A bit ignorant take. Grammatical gender does not always imply the actual gender of the subject, and Spanish can easily form gender neutral-nouns or sentences. For example: “persona no binaria” is entirely made with “feminine” words, but it’s meaning (non-binary person) is entirely gender-neutral.
This is also why most Spanish speakers make fun of anglophones who use “latix”. It’s embarrassing, condescending and completely unnecessary, it shows a lack of understanding of how Spanish is actually used by it’s speakers
Here’s another common way to make gender-neutral Spanish, while making it explicit:
Take the sentence “The workers are radicalizing.” Workers is “Trabajadores” a masculine-plural word. The Royal Academy of Spanish Language, clarifies that the maculine form of any noun includes participants of any gender, so to say “Los Trabajadores se están radicalizando” would be grammatically correct, and no Spanish speaker would really asume you only have male workers. However, to make inclusion more explicit, it isn’t uncommon for companies to use double articles: “Las y los trabajadores se están radicalizando.” Notice that the noun has remained in masculine form, instead the articles have been used to make it explicit that the writer does see gender as a binary. You would see this in office-settings, but as you can hopefully see. Doing it like this actually reinforces the binary perspective, rather than the other way around.

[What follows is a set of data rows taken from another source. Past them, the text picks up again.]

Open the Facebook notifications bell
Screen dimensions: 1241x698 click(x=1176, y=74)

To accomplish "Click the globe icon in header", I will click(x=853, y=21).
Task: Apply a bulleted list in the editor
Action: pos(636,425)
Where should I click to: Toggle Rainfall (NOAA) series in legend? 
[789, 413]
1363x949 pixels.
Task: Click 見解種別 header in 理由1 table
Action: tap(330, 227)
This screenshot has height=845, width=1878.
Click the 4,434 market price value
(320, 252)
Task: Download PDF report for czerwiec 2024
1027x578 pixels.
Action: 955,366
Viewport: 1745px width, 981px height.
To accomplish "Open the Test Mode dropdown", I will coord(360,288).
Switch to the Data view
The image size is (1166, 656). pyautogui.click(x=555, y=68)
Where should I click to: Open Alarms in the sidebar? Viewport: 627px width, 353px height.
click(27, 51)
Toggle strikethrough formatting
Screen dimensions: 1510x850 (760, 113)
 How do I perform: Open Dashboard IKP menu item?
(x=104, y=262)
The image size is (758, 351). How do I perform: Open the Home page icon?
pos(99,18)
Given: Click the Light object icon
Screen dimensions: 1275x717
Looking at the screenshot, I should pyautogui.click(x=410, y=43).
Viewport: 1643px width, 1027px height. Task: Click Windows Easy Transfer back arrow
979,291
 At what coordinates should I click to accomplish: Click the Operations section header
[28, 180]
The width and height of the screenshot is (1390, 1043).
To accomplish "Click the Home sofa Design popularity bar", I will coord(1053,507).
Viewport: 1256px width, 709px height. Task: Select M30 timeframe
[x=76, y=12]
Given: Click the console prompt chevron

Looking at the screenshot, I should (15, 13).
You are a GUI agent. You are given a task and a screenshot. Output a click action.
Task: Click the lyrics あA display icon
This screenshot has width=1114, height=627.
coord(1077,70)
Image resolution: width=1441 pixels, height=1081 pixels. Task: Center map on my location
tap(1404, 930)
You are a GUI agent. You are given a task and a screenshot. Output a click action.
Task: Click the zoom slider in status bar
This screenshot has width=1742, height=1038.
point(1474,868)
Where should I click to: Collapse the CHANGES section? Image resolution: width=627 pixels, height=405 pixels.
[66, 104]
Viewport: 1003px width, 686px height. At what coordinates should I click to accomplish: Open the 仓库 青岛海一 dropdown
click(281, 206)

TL&DR: Use “Latino/a” or “Hispanic”, instead of “Latix” if you don’t want your maid and gardener to laugh their asses off at your expense. Also, all words in Spanish have gender, that doesn’t mean all people have to as well.
Even as a boy in latinamerica I found strange that my cousins where “las primitas” when I was not included and “los primitos” when I was. Like, what gave me so much power to change the gender of a group of 9 girls? Anyway, since 2005 or so, my small communist mailing group was discussing the way we use gendered words, being influenced by Spanish feminist groups. We were like 10 guys and a woman on the mailing list, and after a lot of discussion we decided to start using feminine gender for everything, given that “nobody” care.
I’ve seen latine used by some Spanish speakers. It seems like opinions are certainly more positive about it than Latinx, but that’s a low bar
Hispanic here, absolutely hate Latinx, feels like a term made by English speakers on behalf of us for “inclusivity”
It’s not though. That’s a myth. It was created by latine nonbinary math nerds on old internet message boards. Since they were math nerds, they used x to represent a variable that could be anything. They only designed it for use on message boards, they never thought about how to pronounce it. You’re allowed to think those latine geeks did a bad job, but calling them English speakers is factually incorrect.
Source? I wanna see the old message board post! Just out of curiosity, genuinely.